**EXERCISE**
Copy out the data exactly, leaving the pictures behind.
"""
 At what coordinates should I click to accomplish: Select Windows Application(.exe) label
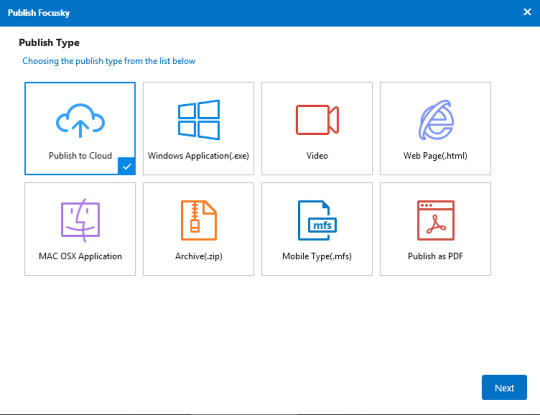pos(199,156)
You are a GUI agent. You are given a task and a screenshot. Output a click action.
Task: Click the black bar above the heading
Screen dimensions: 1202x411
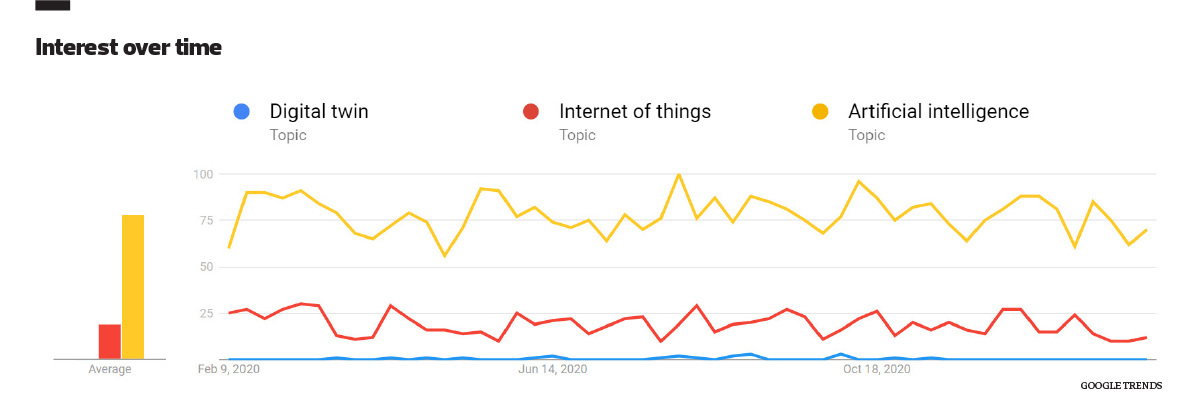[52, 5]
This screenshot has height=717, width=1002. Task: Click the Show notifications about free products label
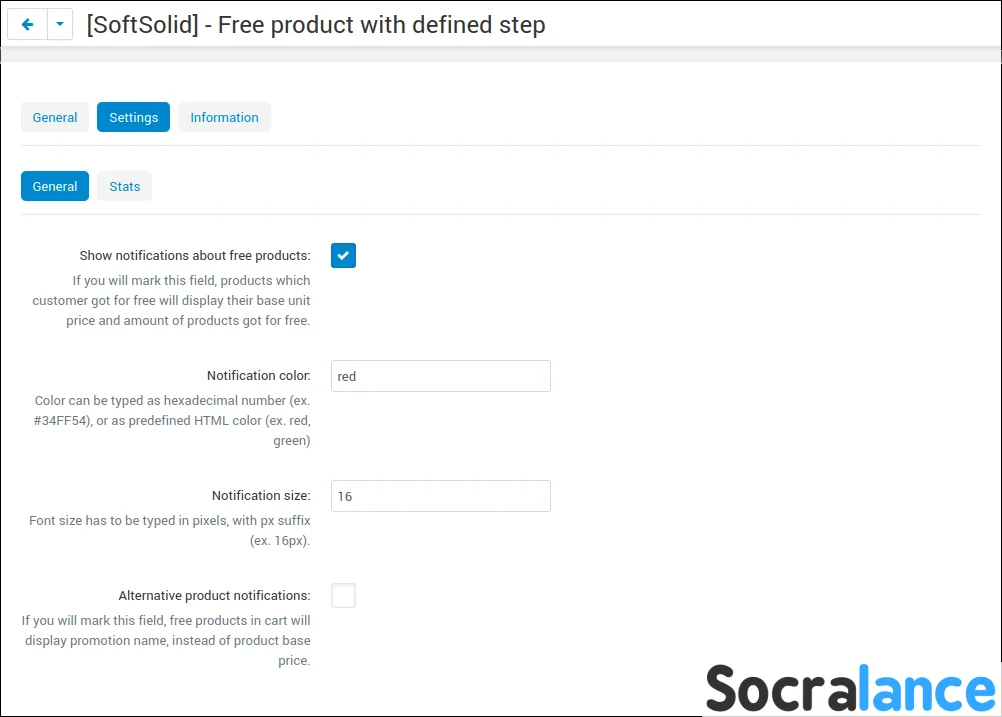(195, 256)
"""
**ANSWER SECTION**
 At what coordinates should I click to accomplish: Select Windows Application(.exe) label
pos(199,156)
You are a GUI agent. You are given a task and a screenshot. Output a click action.
Task: Click the black bar above the heading
Screen dimensions: 1202x411
[52, 5]
This screenshot has height=717, width=1002. Task: Click the Show notifications about free products label
(195, 256)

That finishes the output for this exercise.